It’s been a bit light on technical posts here over the last few months but now that summer’s over I’ll be ramping up again with lots of cool stuff planned.

First up is a question that came up on the MCM distribution list this morning. There was a discussion of fast recovery (which I explained in detail in the post Lock Logging and Fast Recovery back in 2009), but in a nutshell is the ability of Enterprise Edition to allow access to a database after the REDO (rolling forward committed transactions) phase of crash recovery has completed and before the UNDO (rolling back uncommitted transactions) phase of crash recovery has completed. The idea is that UNDO can take much longer than REDO, so early access to the database is a good thing, hence it being an Enterprise Edition feature (from SQL Server 2005 onward).

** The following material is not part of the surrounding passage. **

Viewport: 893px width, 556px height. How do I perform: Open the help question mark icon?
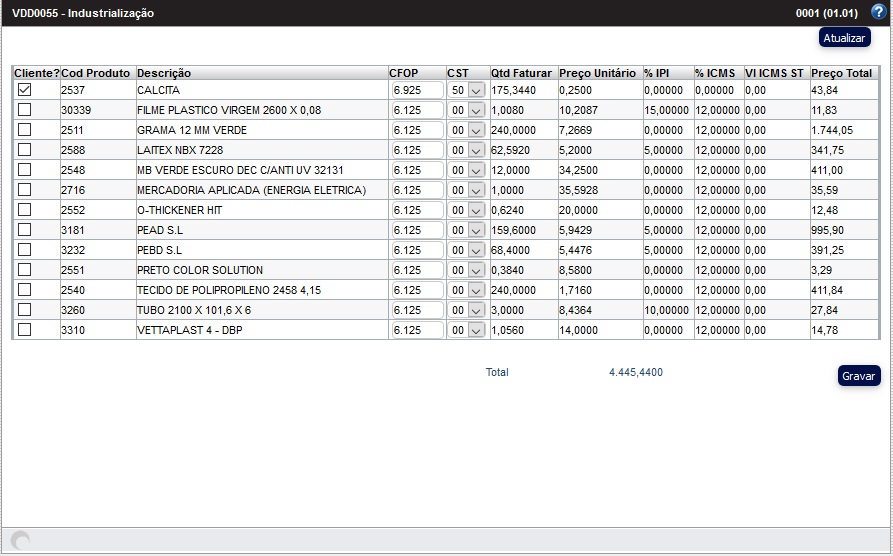pos(878,13)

The question essentially became: when is fast recovery used?

The answer is that it’s used whenever a database is started up and needs to have recovery run on it. This means fast recovery will be used:

  • When SQL Server starts up after a crash or shutdown where a database was not cleanly shut down
  • After a cluster failover
  • After a database mirroring failover
  • After an availability group failover
  • When a database state is changed to ONLINE and crash recovery needs to be run

Note that I did not include:

  • When restoring a database from backups
  • When bringing a log shipping secondary database online (this is restoring from backups)

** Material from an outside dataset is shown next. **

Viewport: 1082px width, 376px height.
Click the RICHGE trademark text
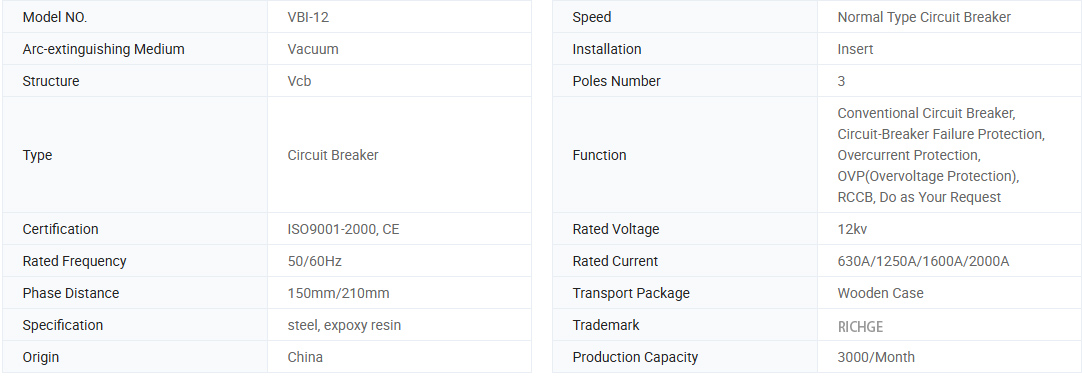[860, 326]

Fast recovery is NOT used during a restore operation. You’ll read in some places online that it is, but those places are incorrect.

So why isn’t it used during a restore sequence?

It’s to do with the underlying mechanism that allows fast recovery. Operations that make changes to a database are logged, and the log record includes a bitmap of what locks were held at the time (examples of this are in the blog post I referenced above). When crash recovery runs, the REDO phase also acquires all the locks necessary to do the UNDO phase, as the REDO phase knows which transactions in the log being recovered need to be rolled back. At the end of the REDO phase, access can be given to the database because recovery can guarantee that no user can block the UNDO phase, as the UNDO phase locks are already held.

So why doesn’t that mechanism work for restores? Well restore doesn’t do one REDO and one UNDO like crash recovery does. For each backup that is restored in the restore sequence, the REDO phase of recovery is performed. This avoids having a really long REDO phase at the end of the restore sequence (which could be, say, a week’s worth of transactions spread over tens or hundreds of backups), and having to have a huge transaction log to hold all those log records.

At the end of the restore sequence, all necessary REDO has already been performed, but the REDO operations have NOT been acquiring UNDO locks. The UNDO locks aren’t acquired because UNDO isn’t likely to be the next phase during a restore sequence. It’s likely to be another restore operation. In that case, it’s likely that some of the transactions that were uncommitted at the end of the last restore become committed during the next restore, so if UNDO locks had been acquired, they would have to be released again. This would involve either rescanning the log records involved or keeping track of which in-restore transactions had acquired which locks. Either of these would be complicated and time consuming, so the benefit hasn’t been deemed worthwhile for the engineering effort involved.

So no fast recovery during restores.

But hold on, I hear you say, database mirroring is just a constant REDO process so how come fast recovery works for that? Back in SQL Server 2005, when a database mirroring failover occurred, the database was momentarily set offline so that full crash recovery would be run when the database came back online, hence allowing fast recovery to work. From SQL Server 2008 onward, that doesn’t happen any more, so there is a mechanism that figures out what UNDO locks are necessary when a mirroring failover occurs, allowing fast recovery behavior. I guess technically that same mechanism could be ported over to the restore code base, but I think it would be difficult to do, and I don’t think there’s enough demand to make the engineering effort and possible destabilization of the restore code worthwhile.

Hope this helps explain things – let me know if you have any questions.